At first glance, it seems like White has excellent control of the center and Black was way too passive in the opening. White was able to achieve the e4-d4-c3-pawn formation, completely controlling the center.
Jonathan Rowson hits the nail on the head when he jokingly wrote in his excellent book “Understanding the Grunfeld”: “If Philidor’s view that ‘Pawns are the soul of chess’ is to be believed, then I think we can say that Black’s soul is more grounded than White’s here, though White has lived a little more deliberately.”
However, Black allowed that to happen because he has a plan for undermining White’s central pawns. The Grunfeld Defense is a hypermodern chess opening. This means that Black does not try to control the center early on with his pawns but spends some time on fianchettoing his dark-squared bishop and only then attacks the center with his pieces.
To put it into a simple formula: Black first leaves the center to White and then tries to conquer it back due to his better development.
With this knowledge in mind, it’s easier to understand the following moves:
6…Bg7 Black Fianchettos his bishop which points at the central square d4. 7. Bc4The bishop on c4 is actively placed, but also vulnerable to an attack by the Black pieces.
7…c5 Black can’t leave the center to White for long. He needs to rely on several pawn breaks against White’s center. With White’s pawn on d4, the move …c5 is one of the most typical pawn breaks.
8. Ne2 (see the diagram on the right) White develops the knight and protects pawn on d4. He brings the knight to e2 instead of the more active square f3 in order to prevent the nasty pin …Bg4. Moreover, the f-pawn is free to advance and in some lines, White can create a kingside initiative.

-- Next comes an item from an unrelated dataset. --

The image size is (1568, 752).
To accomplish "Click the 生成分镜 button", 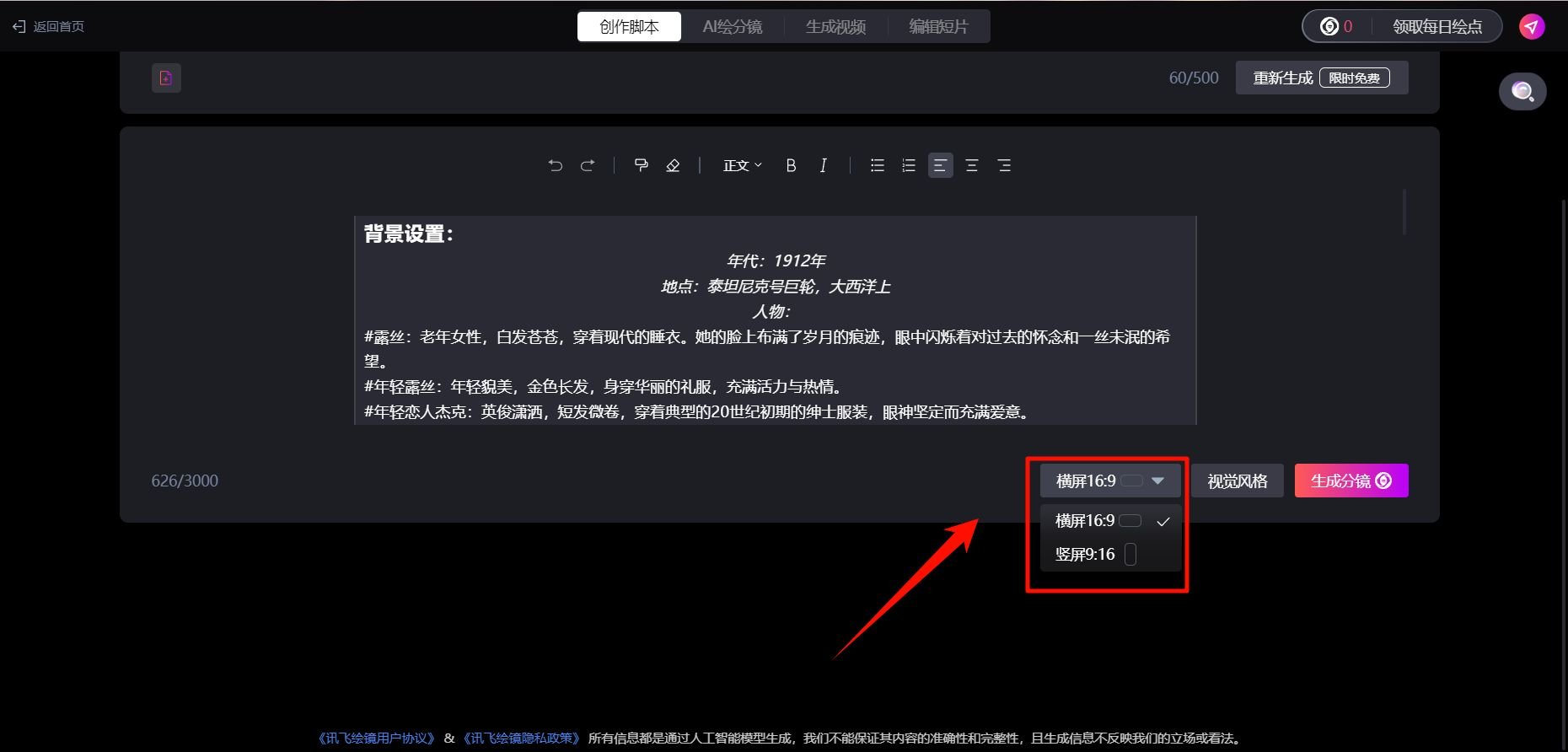I will pyautogui.click(x=1351, y=481).
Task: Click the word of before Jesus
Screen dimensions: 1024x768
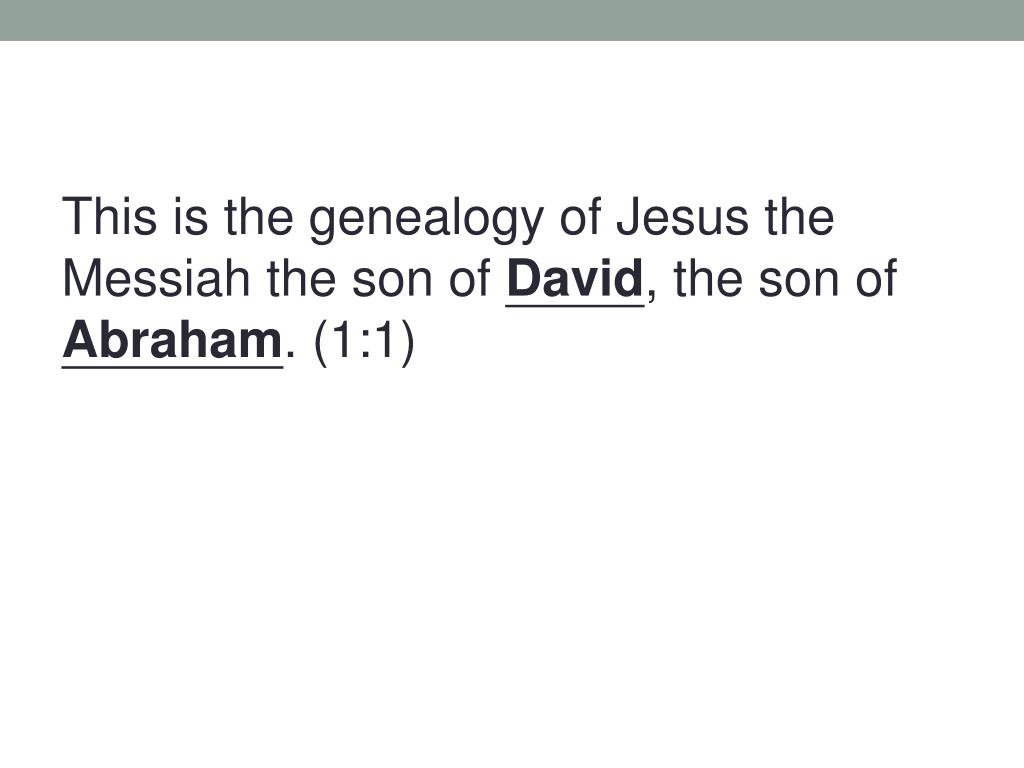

8…Nc6 Black puts more pressure on the center 9.Be3 0-0 (9…cxd4!? 10.cxd4 Qa5+ is an interesting alternative which Peter Svidler mentions in the video. After 11.Bd2, Black retreats his queen to d8, threatening the d4-pawn. If Black wants to avoid an immediate repetition, he needs to bring his dark-squared bishop to c3 instead of e3. This leads to quite unusual play.)
10. 0-0 (see the diagram on the left). We have reached a key position from the Exchange Grunfeld Defense. White has put together the strongest possible defense of the d-pawn.
Black has many ways to continue here.
For several decades, Black automatically played 10…Bg4 11.f3 11. …Na5 (see the diagram on the right).
However, as Peter Svidler points out, White can either reply with 12.Bxf7+ Rxf7 13.fxg4 Rxf1+ 14.Kxf1 or 12.Bd3 cxd4 13.cxd4 Be6 14.d5, both leading to very forced play. Although Black should be fine in both lines, he has to remember a huge amount of theory and precise moves in order to get a draw.
Nowadays, Black usually sticks to other variations after 10.0-0. One interesting line is the pawn sacrifice 10…b6 11.dxc5 Qc7, which Peter Svidler used in a game against Magnus Carlsen in 2011 and soon achieved a better position.
Peter also tells you about the line 10…Na5 11.Bd3 b6 (see the diagram on the left) which he spontaneously invented at the chessboard in a game against Veselin Topalov in Linares, due to jetlag issues.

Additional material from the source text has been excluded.